They used the day to forage. Eggs were plentiful, but Jindigar instructed, 'Take only unfertilized or abandoned eggs, or a few from large clutches."

Gibson scoffed, "Dushau may be evolved scavengers, but humans ain't. There's nothing wrong with taking what we can find. It's not like we're overpopulating this world!"

That afternoon he returned to camp limping, one hand bound up in his shirt. He was swearing luridly. "Frissin snakethings near killed me!" While they were bandaging his wounds he complained to Jindigar, "Why didn't you tell me them blue wormthings were dangerous?"

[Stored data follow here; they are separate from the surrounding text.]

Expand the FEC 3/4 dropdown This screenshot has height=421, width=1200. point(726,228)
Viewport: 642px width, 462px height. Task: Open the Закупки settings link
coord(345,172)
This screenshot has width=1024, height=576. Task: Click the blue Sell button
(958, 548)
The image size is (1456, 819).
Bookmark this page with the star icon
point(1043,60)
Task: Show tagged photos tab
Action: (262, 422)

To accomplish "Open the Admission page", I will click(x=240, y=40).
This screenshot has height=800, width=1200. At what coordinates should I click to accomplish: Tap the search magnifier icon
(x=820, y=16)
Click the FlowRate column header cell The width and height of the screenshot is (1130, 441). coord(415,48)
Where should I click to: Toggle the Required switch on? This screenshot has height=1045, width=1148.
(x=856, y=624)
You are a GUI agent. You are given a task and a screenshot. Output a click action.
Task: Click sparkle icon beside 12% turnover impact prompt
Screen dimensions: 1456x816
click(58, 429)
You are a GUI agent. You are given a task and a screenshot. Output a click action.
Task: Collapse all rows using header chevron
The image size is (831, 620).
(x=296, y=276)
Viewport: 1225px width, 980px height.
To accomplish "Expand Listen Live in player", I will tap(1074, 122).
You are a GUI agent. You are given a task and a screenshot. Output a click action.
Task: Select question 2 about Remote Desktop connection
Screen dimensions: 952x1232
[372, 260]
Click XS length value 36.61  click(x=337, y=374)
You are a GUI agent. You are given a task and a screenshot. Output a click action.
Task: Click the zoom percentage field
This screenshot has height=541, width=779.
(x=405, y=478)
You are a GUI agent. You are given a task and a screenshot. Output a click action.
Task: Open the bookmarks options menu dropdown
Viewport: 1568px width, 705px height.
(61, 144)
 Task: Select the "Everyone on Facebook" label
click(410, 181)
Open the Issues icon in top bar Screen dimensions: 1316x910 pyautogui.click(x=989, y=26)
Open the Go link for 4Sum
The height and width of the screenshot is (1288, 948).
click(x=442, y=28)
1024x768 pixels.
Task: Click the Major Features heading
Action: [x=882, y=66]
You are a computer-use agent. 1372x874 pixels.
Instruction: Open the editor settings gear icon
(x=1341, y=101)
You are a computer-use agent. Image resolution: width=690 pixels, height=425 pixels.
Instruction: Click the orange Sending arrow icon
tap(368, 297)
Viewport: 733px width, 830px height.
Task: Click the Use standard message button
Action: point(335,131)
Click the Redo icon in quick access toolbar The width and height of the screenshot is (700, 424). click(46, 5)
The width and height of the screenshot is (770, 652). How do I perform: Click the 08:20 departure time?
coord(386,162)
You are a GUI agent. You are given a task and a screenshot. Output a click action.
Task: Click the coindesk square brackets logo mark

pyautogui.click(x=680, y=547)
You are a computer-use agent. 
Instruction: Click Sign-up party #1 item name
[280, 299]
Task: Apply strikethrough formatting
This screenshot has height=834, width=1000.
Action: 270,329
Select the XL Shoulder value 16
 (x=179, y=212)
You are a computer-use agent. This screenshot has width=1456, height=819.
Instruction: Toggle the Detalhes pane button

"They aren't," answered the Dushau mildly, "if you don't steal their last egg of the season." Gibson had assumed Jindigar's motives were human, thought Krinata. A human might impose his morals on others, but Jindigar wouldn't. He just seemed human because he was a good Emulator.

The next day they emerged from a crease between two hills onto a russet-and-gold grassland dotted with stands of the dark green trees, liberally sprinkled with purple and white flowers. Breathtaking! I could live here! She romped up the hillside with the children and piols, gathering the purple wild flowers with exultation until Terab, climbing to the summit of the hill ahead of Krinata, found another native plaque and called Jindigar.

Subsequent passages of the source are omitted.